*EXERCISE DESCRIPTION*
Write out all of the records below again, substituting "tick box" for "checkbox" and leaving everything else unchanged.

§ §

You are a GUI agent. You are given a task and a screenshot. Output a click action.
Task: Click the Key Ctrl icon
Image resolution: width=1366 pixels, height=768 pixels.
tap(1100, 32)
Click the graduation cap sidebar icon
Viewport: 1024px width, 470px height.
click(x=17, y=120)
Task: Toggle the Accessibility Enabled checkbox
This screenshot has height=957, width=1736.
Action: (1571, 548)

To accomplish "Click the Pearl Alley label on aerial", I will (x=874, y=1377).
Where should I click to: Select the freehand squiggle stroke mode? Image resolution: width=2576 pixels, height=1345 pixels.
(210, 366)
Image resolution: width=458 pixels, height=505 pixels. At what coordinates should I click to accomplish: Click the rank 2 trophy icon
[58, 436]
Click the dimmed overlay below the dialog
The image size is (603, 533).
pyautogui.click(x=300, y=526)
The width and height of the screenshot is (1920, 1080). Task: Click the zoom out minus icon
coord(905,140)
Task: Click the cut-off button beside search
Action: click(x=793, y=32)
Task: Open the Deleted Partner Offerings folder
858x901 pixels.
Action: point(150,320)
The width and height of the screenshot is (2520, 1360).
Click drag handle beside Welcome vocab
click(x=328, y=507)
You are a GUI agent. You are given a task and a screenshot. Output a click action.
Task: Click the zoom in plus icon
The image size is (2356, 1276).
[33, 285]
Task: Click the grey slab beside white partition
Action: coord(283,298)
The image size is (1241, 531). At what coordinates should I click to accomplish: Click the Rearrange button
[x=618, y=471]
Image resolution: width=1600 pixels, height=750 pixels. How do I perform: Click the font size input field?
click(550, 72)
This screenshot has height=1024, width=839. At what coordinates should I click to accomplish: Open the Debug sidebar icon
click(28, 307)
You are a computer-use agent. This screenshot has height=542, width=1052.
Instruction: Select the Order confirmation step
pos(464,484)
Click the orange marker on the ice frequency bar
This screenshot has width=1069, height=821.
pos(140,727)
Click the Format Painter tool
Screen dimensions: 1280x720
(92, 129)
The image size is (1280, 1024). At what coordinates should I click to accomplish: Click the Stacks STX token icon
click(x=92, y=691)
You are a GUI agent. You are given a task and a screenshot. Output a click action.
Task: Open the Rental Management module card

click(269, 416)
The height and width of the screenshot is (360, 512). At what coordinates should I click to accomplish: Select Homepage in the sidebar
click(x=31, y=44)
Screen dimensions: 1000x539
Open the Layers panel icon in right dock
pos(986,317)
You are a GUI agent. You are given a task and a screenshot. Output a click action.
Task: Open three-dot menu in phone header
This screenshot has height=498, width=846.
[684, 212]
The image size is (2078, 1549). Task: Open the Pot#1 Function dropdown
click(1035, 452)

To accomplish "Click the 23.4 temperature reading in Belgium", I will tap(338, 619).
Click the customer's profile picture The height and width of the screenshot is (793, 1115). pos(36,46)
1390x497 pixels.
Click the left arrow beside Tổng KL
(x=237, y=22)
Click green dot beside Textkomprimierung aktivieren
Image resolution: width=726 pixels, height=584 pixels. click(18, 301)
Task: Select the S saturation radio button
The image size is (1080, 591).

§ §

*CORRECT RESULT*
You are a GUI agent. You are given a task and a screenshot. Output a click action.
Task: Click the Key Ctrl icon
Image resolution: width=1366 pixels, height=768 pixels.
tap(1100, 32)
Click the graduation cap sidebar icon
Viewport: 1024px width, 470px height.
click(x=17, y=120)
Task: Toggle the Accessibility Enabled tick box
This screenshot has height=957, width=1736.
Action: (1571, 548)

To accomplish "Click the Pearl Alley label on aerial", I will (x=874, y=1377).
Where should I click to: Select the freehand squiggle stroke mode? Image resolution: width=2576 pixels, height=1345 pixels.
(210, 366)
Image resolution: width=458 pixels, height=505 pixels. At what coordinates should I click to accomplish: Click the rank 2 trophy icon
[58, 436]
Click the dimmed overlay below the dialog
The image size is (603, 533).
pyautogui.click(x=300, y=526)
The width and height of the screenshot is (1920, 1080). Task: Click the zoom out minus icon
coord(905,140)
Task: Click the cut-off button beside search
Action: click(x=793, y=32)
Task: Open the Deleted Partner Offerings folder
858x901 pixels.
Action: point(150,320)
The width and height of the screenshot is (2520, 1360).
Click drag handle beside Welcome vocab
click(x=328, y=507)
You are a GUI agent. You are given a task and a screenshot. Output a click action.
Task: Click the zoom in plus icon
The image size is (2356, 1276).
[33, 285]
Task: Click the grey slab beside white partition
Action: coord(283,298)
The image size is (1241, 531). At what coordinates should I click to accomplish: Click the Rearrange button
[x=618, y=471]
Image resolution: width=1600 pixels, height=750 pixels. How do I perform: Click the font size input field?
click(550, 72)
This screenshot has height=1024, width=839. At what coordinates should I click to accomplish: Open the Debug sidebar icon
click(28, 307)
You are a computer-use agent. This screenshot has height=542, width=1052.
Instruction: Select the Order confirmation step
pos(464,484)
Click the orange marker on the ice frequency bar
This screenshot has width=1069, height=821.
pos(140,727)
Click the Format Painter tool
Screen dimensions: 1280x720
(92, 129)
The image size is (1280, 1024). At what coordinates should I click to accomplish: Click the Stacks STX token icon
click(x=92, y=691)
You are a GUI agent. You are given a task and a screenshot. Output a click action.
Task: Open the Rental Management module card

click(269, 416)
The height and width of the screenshot is (360, 512). At what coordinates should I click to accomplish: Select Homepage in the sidebar
click(x=31, y=44)
Screen dimensions: 1000x539
Open the Layers panel icon in right dock
pos(986,317)
You are a GUI agent. You are given a task and a screenshot. Output a click action.
Task: Open three-dot menu in phone header
This screenshot has height=498, width=846.
[684, 212]
The image size is (2078, 1549). Task: Open the Pot#1 Function dropdown
click(1035, 452)

To accomplish "Click the 23.4 temperature reading in Belgium", I will tap(338, 619).
Click the customer's profile picture The height and width of the screenshot is (793, 1115). pos(36,46)
1390x497 pixels.
Click the left arrow beside Tổng KL
(x=237, y=22)
Click green dot beside Textkomprimierung aktivieren
Image resolution: width=726 pixels, height=584 pixels. click(18, 301)
Task: Select the S saturation radio button
The image size is (1080, 591).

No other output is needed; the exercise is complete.